Recording with audacity works as "arecord -Dac108 -f S32_LE -r 16000 -c 4 a.wav" / "aplay a.wav" does. The loudness could be better is there a way to boost it ?
Now I am struggeling with the integration:
A custom wake word is what I want so I ended up withan error while "Source" installation here:
source
ERROR: Could not build wheels for scipy which use PEP 517 and cannot be installed directly
Log:

pi@raspi4B:~/mycroft-precise $ sudo ./setup.sh
Reading package lists... Done
Building dependency tree       
Reading state information... Done
curl is already the newest version (7.64.0-4+deb10u1).
cython is already the newest version (0.29.2-2).
libatlas-base-dev is already the newest version (3.10.3-8+rpi1).
libhdf5-dev is already the newest version (1.10.4+repack-10).
libopenblas-dev is already the newest version (0.3.5+ds-3+rpi1).
libpulse-dev is already the newest version (12.2-4+deb10u1).
portaudio19-dev is already the newest version (19.6.0-1).
python3-h5py is already the newest version (2.8.0-3).
python3-scipy is already the newest version (1.1.0-7).
swig is already the newest version (3.0.12-2).
python3-pip is already the newest version (18.1-5+rpt1).
0 upgraded, 0 newly installed, 0 to remove and 5 not upgraded.
Looking in indexes: https://pypi.org/simple, https://www.piwheels.org/simple
Obtaining file:///home/pi/mycroft-precise/runner
Requirement already satisfied: pyaudio in ./.venv/lib/python3.7/site-packages (from precise-runner==0.3.1) (0.2.11)
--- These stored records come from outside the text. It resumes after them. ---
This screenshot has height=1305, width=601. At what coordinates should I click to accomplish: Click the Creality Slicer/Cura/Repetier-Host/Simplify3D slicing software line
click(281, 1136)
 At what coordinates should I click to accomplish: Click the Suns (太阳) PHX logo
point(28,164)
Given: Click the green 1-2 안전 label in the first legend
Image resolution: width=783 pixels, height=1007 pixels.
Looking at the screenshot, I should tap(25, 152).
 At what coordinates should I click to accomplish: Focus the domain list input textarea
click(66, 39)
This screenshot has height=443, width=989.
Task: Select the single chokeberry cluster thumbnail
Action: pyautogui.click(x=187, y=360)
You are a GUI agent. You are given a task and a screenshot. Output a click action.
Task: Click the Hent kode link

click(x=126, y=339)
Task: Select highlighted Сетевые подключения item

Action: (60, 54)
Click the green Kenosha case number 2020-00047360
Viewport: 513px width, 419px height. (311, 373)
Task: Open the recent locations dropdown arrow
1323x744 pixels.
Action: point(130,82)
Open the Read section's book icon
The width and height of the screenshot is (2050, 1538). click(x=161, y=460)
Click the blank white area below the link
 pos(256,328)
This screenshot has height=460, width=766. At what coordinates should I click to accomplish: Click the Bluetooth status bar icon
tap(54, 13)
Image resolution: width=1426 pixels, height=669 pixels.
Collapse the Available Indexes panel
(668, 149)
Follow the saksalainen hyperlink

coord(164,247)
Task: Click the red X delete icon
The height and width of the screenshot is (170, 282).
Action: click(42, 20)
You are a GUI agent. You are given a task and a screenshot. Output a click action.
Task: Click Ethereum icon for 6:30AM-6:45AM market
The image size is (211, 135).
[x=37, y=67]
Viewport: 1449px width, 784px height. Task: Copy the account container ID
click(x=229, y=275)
Installing collected packages: precise-runner
  Attempting uninstall: precise-runner
    Found existing installation: precise-runner 0.3.1
    Uninstalling precise-runner-0.3.1:
      Successfully uninstalled precise-runner-0.3.1
  Running setup.py develop for precise-runner
Successfully installed precise-runner
Looking in indexes: https://pypi.org/simple, https://www.piwheels.org/simple
Obtaining file:///home/pi/mycroft-precise
Collecting numpy==1.16
  Using cached https://www.piwheels.org/simple/numpy/numpy-1.16.0-cp37-cp37m-linux_armv7l.whl (7.4 MB)
Collecting tensorflow<1.14,>=1.13
  Using cached https://www.piwheels.org/simple/tensorflow/tensorflow-1.13.1-cp37-none-linux_armv7l.whl (93.2 MB)
Collecting sonopy
  Using cached https://www.piwheels.org/simple/sonopy/sonopy-0.1.2-py3-none-any.whl (2.9 kB)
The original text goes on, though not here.